Last week Newsroom’s political editor, Jo Moir, seemed surprised to discover that co-governance and its various policy manifestations aren’t popular.
On X — the social media site still known to everyone as Twitter — she wrote:
“Exclusive poll! Okay, Newsroom hasn’t entered the poll race, but we do have fascinating new data from Talbot Mills showing more people surveyed opposed Maori wards, co-governance and the Maori Health Authority than supported them.”
Such widespread opposition to co-governance will hardly be news to most of those outside the media bubble. If nothing else, Moir might have noticed that less than four weeks ago a new government was elected made up of three parties which had campaigned on platforms opposing the doctrine of co-governance and some of the policies it has spawned.
The final shakedown last week incorporating special votes showed National, Act and NZ First will have 67 seats in a Parliament of 122 seats (and likely another one after the Port Waikato byelection later this month). You don’t have to be an Einstein to work out that their common opposition to co-governance — including repealing Three Waters and decommissioning the M?ori Health Authority — was a significant factor in their convincing win.
The mainstream media has done its very best for years to avoid serious analysis of co-governance even as independent outlets have repeatedly dissected its manifestations in policy and law. The most vital lesson for a journalist to take from the Talbot Mills data should really be that they have failed miserably, despite their efforts, to convince many voters co-governance is fair, equitable and democratic.
Moir is not alone, of course, among mainstream media journalists who happen to stumble across well-known truths belatedly — or even accidentally. Late last month, Newstalk ZB’s Mike Hosking read out part of a column by political commentator Chris Trotter that referred to the eligibility criteria governing access to the $55 million Public Interest Journalism Fund.

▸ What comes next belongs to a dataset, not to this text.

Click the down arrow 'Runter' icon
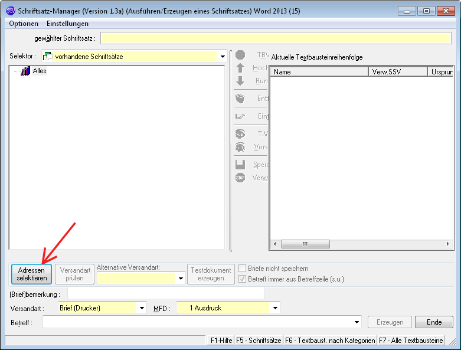461x350 pixels. coord(240,81)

The requirements to access the cash included presenting the Treaty as a “partnership”.
Some of Hosking’s audience seemed shocked to discover that PIJF cash had strings attached regarding the Treaty. As one listener tweeted:
“Did I hear Hosking right this morning? As a condition of the $55 million journo fund being paid… they had to sign up to a new interpretation of the Treaty of Waitangi? Please tell me I got this wrong so I can delete this tweet!”
This bewildered cry for help was answered quickly by more than a hundred tweeters, many of whom confidently pointed out the Treaty criteria in the PIJF guidelines, and even referenced NZ On Air’s follow-up guide, “Te Tiriti Framework for News Media”, which makes the criteria for state cash even more explicit. In fact, alarmingly so, given that its radical guidelines insist that Maori “never ceded sovereignty to Britain or any other state” and “our society has a foundation of institutional racism”.
Commenters repeatedly noted they had heard the news on The Platform, which has covered this topic extensively for more than a year. Unlike Hosking’s listeners, no one who regularly tunes into The Platform would have been surprised by the link between the PIJF and coverage of the Treaty. Nor, for that matter, would any of those who regularly read other independent media sites, including the NZ Centre for Political Research, The BFD, Point of Order, the Democracy Project, The Common Room, and Bassett, Brash and Hide.
Of course, it is the MSM’s compromised position on that subject — and its unwillingness to tackle many other contentious topics in-depth, including trans issues and climate change — that has fuelled the boom in independent media over the past two years in particular. The various independent sites act as an informal collective, in which articles published by one are often republished by the others for free, which means a column on any topic can find a large readership overall that rivals the reach of much of the legacy media’s output (especially if its articles have been hidden behind a paywall).
The mainstream media is being increasingly forced to acknowledge the power of the nation’s samizdat media as more people turn to it for news and analysis that is not constrained by having accepted the government’s 30 pieces of silver in exchange for a prescribed view of the Treaty.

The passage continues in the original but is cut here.